Dr. Franklin E. Kameny, the LGBT rights pioneer whose activism began when he took on the federal government in the 1950s after he was fired for being gay, was honored Thursday with a farewell viewing held at the Carnegie Library in Washington, D.C. He died on October 11 at age 86.
Pallbearers at the service included City Council members David Catania and Jim Graham, as well as Lt. Dan Choi and Capt. Jim Pietrangelo, both known for their participation at White House protests last year during the repeal battle over “don’t ask, don’t tell.” D.C. mayor Vincent Gray was among those who gave remarks at the memorial viewing, organized by Bob Witeck and Charles Francis.

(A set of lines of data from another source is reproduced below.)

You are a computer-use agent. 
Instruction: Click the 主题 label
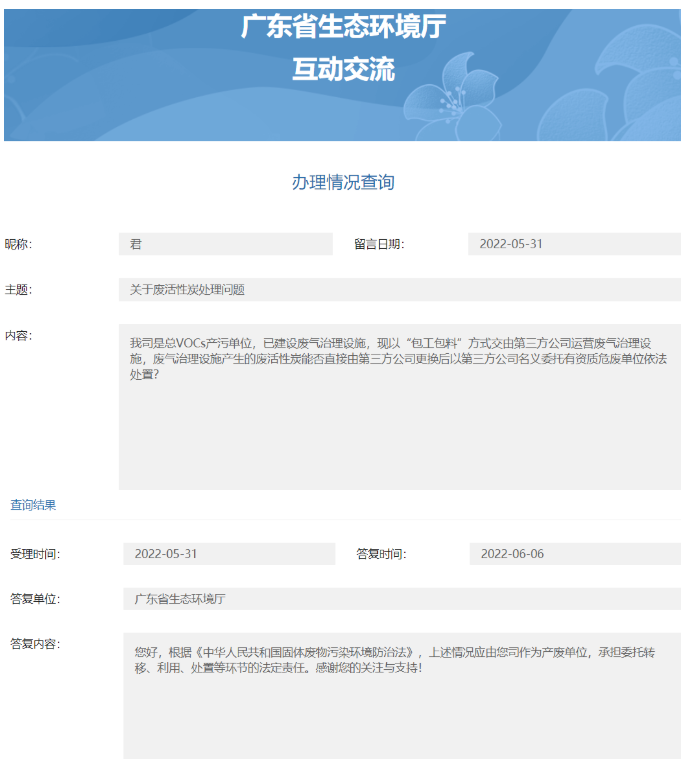(x=18, y=290)
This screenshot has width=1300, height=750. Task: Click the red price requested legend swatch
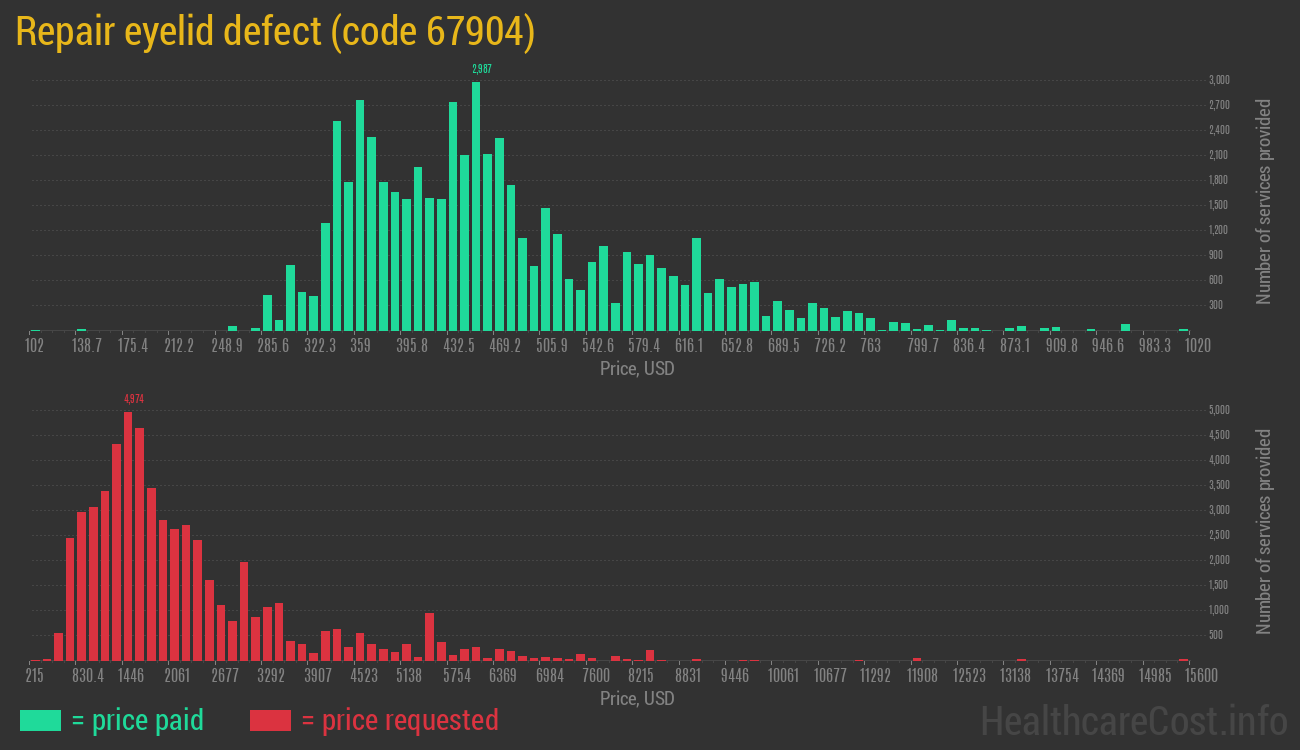pos(270,720)
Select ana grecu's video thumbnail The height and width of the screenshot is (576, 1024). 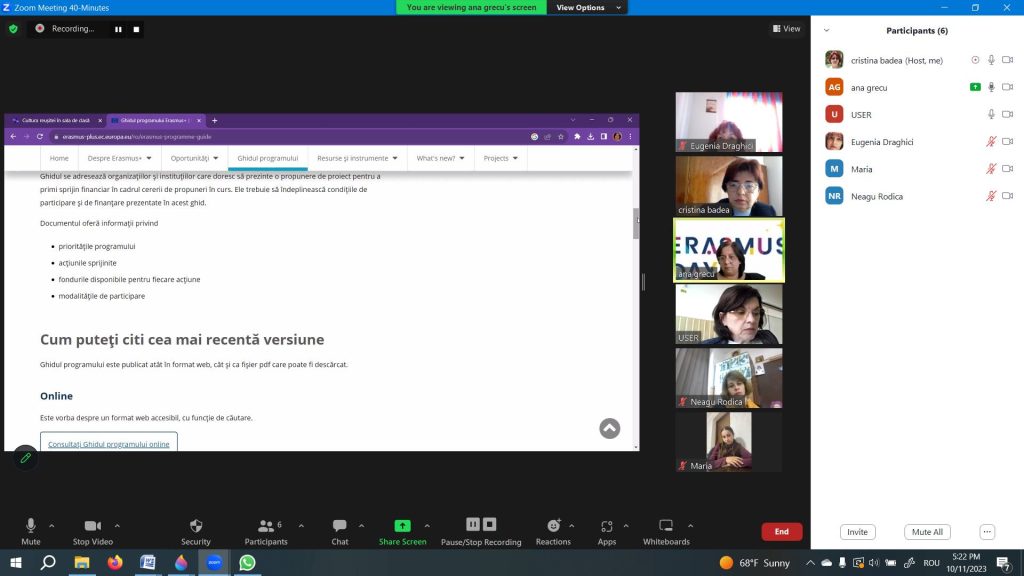729,250
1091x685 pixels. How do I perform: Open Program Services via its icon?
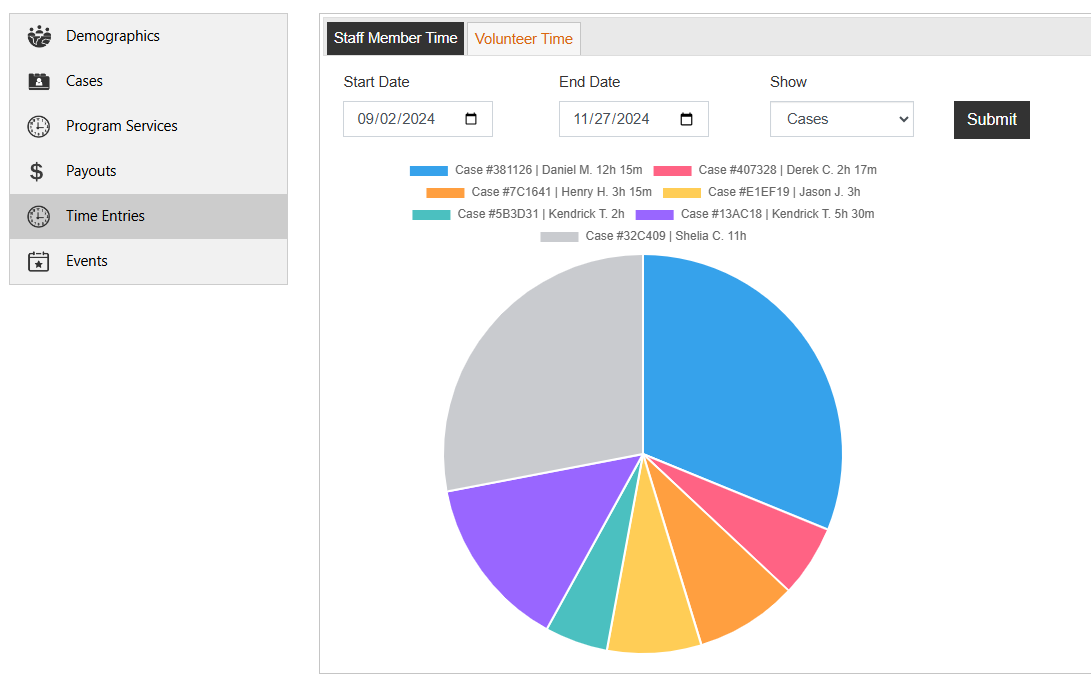pyautogui.click(x=38, y=125)
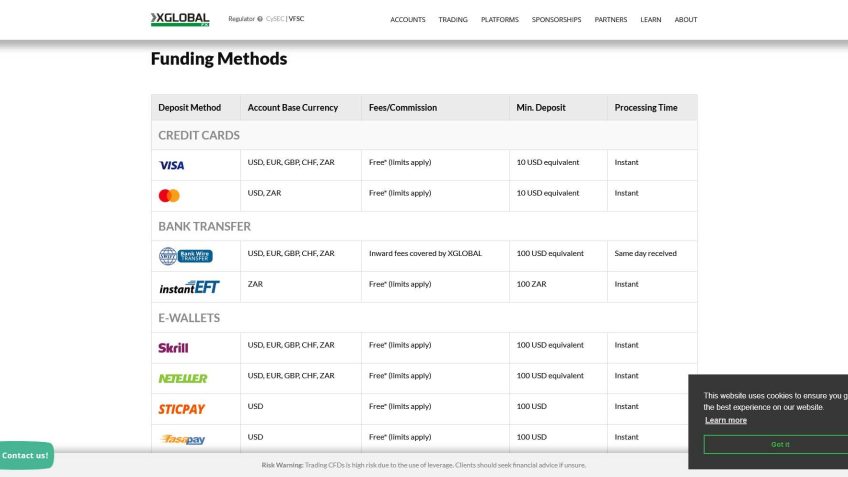Click the FasaPay logo
Image resolution: width=848 pixels, height=477 pixels.
click(x=183, y=439)
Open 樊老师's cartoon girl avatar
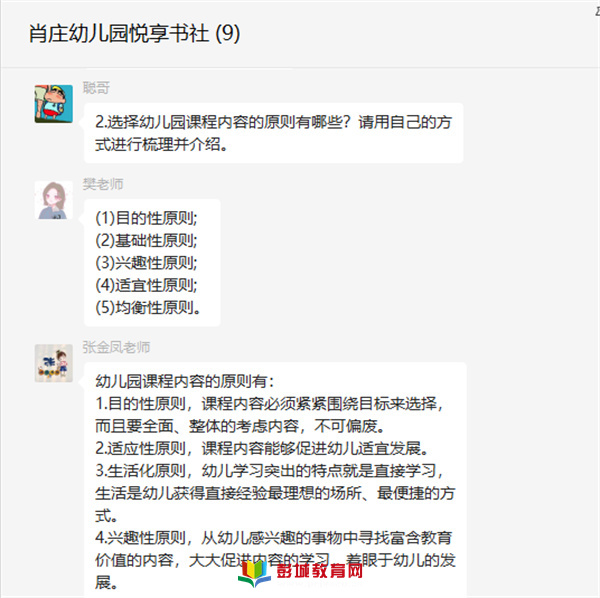Image resolution: width=600 pixels, height=598 pixels. click(54, 200)
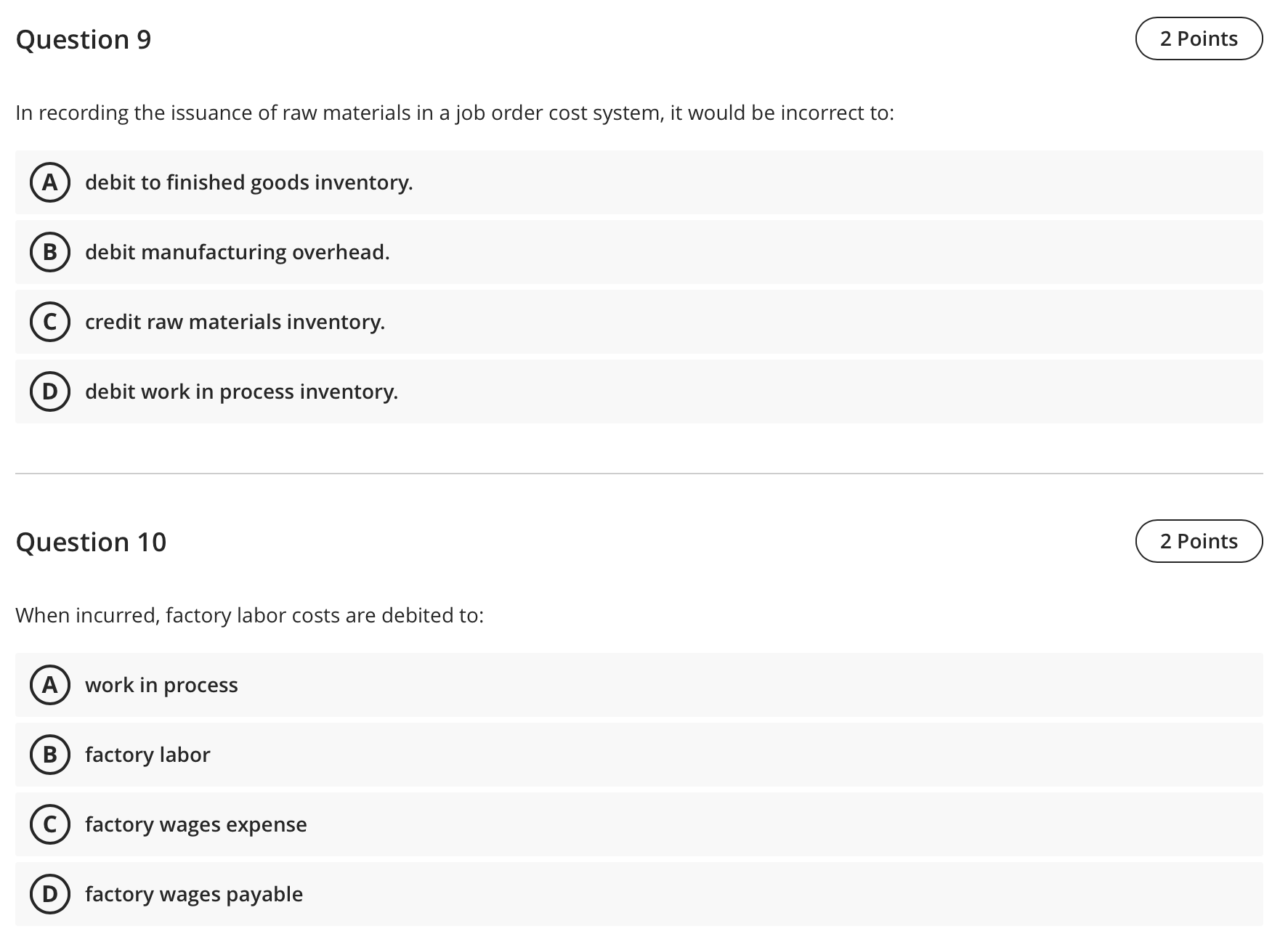
Task: Select option D circle for Question 10
Action: point(49,894)
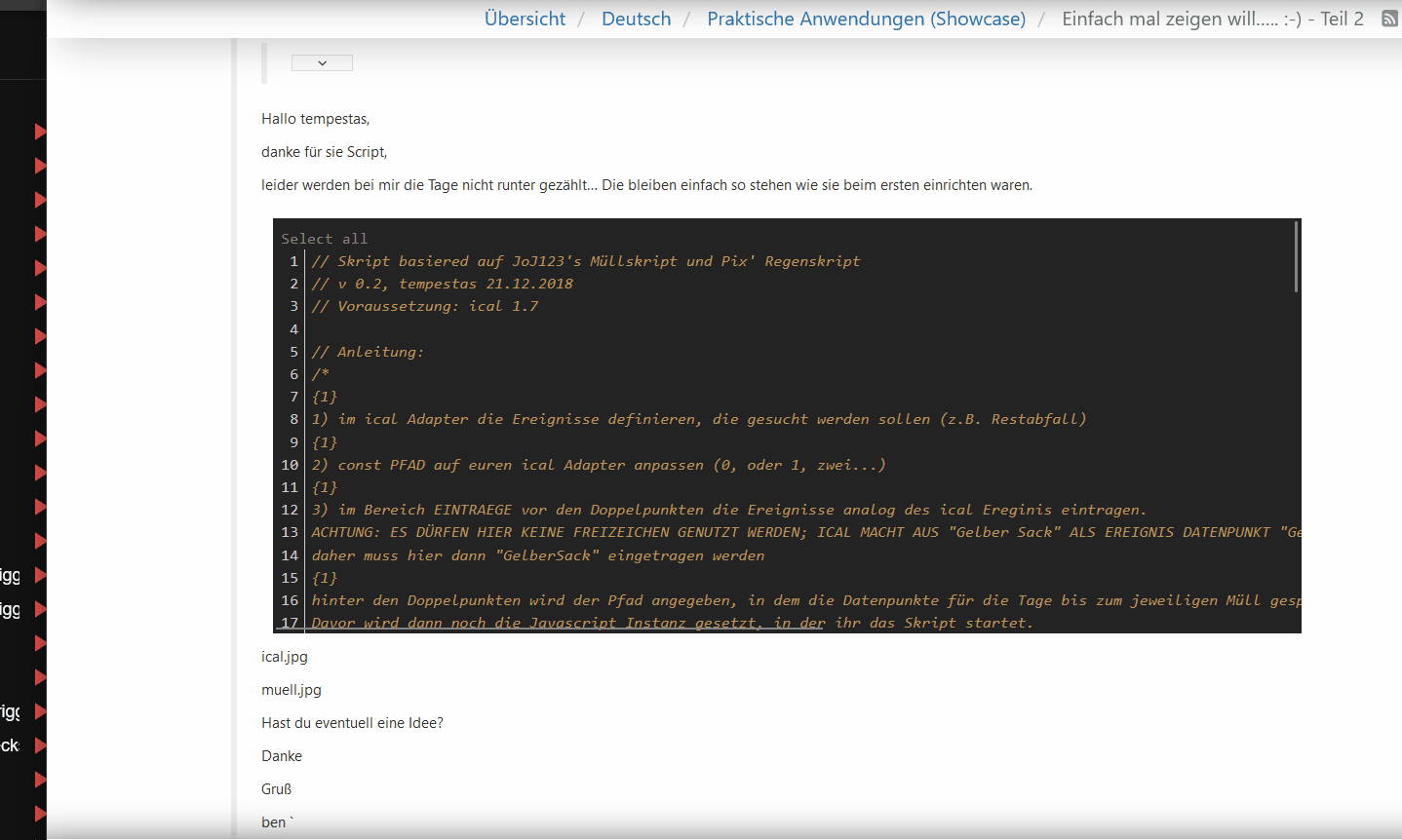Image resolution: width=1402 pixels, height=840 pixels.
Task: Click the 'Einfach mal zeigen will' thread title
Action: (x=1212, y=19)
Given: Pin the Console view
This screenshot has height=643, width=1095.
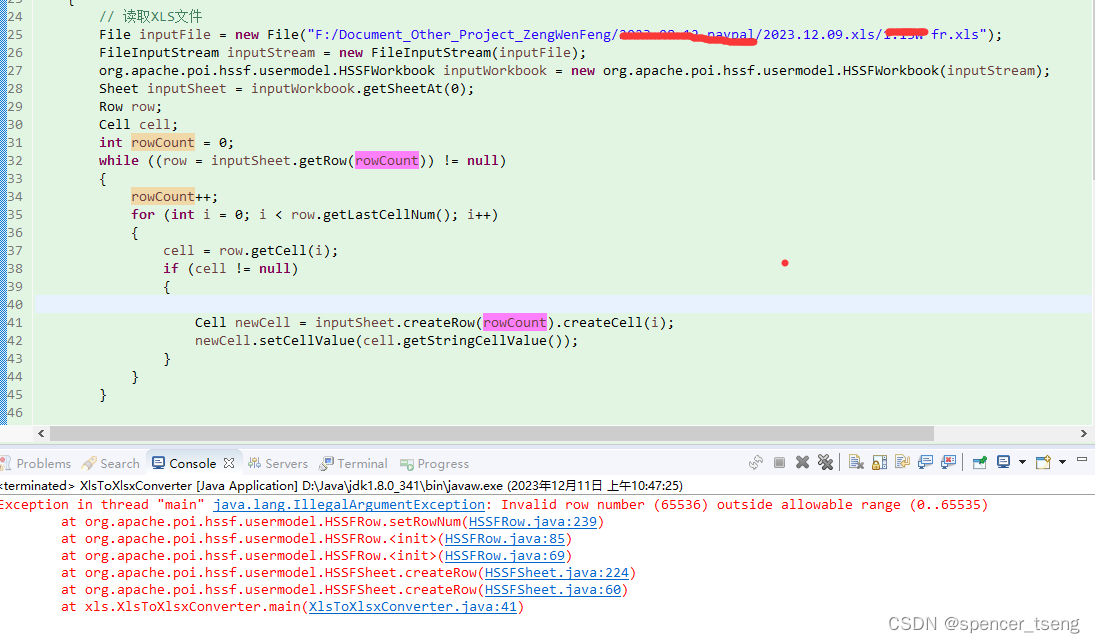Looking at the screenshot, I should click(x=979, y=462).
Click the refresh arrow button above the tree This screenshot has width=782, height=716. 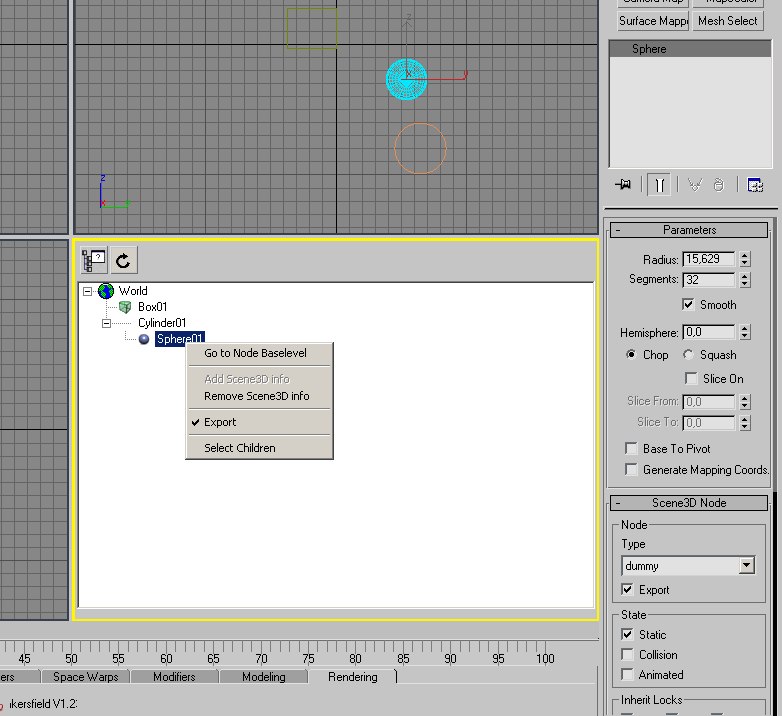(x=123, y=260)
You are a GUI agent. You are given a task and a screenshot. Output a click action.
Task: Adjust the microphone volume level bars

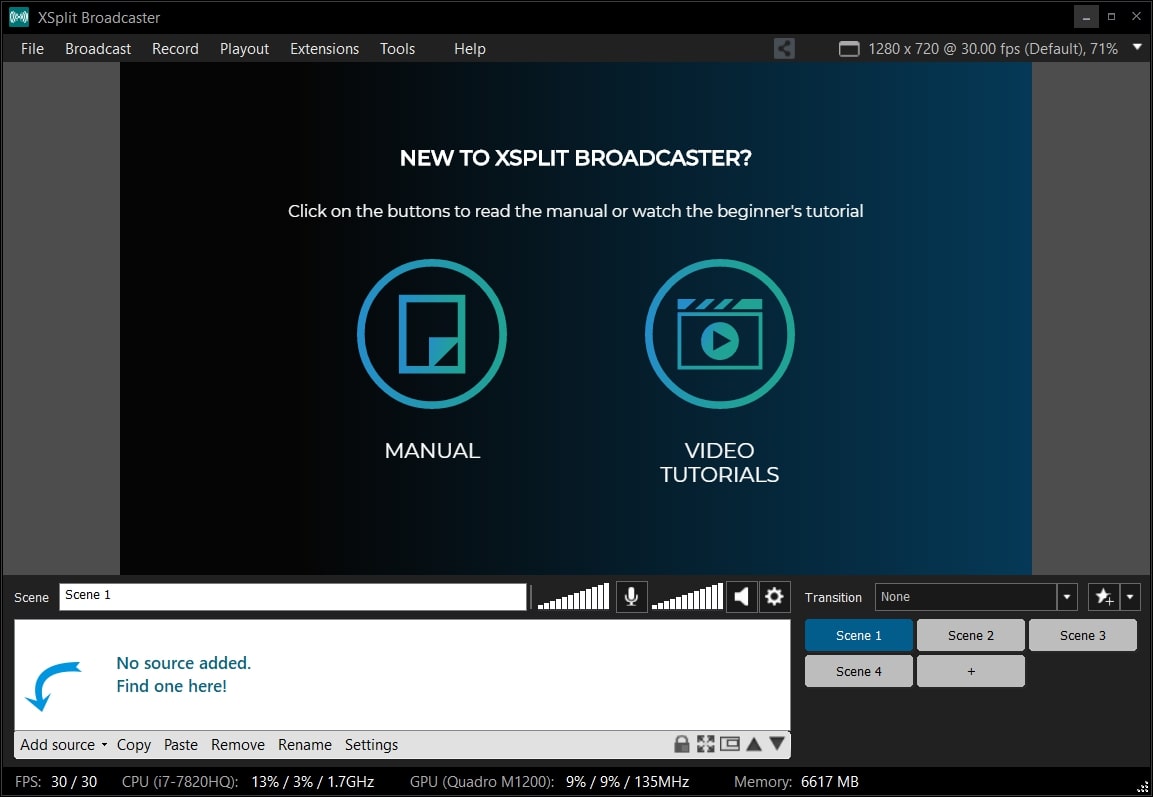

A flag-draped casket in the center of the room was flanked by bold-type protest signs that became synonymous with Kameny and, like his coined slogan “Gay is Good,” have enduring resonance. To the left of the casket, one such specimen read, “Homosexuals ask for the right to the pursuit of happiness.”
Founder of the Mattachine Society of Washington, Kameny, an astronomer who worked for the Army Map Service, had vigorously fought his dismissal in 1957. He eventually penned his own appeal to the U.S. Supreme Court, arguing that the discrimination faced by him and thousands of other federal employees forced out of their jobs during the McCarthy era was “no less illegal and no less odious than discrimination based upon religious or racial grounds.”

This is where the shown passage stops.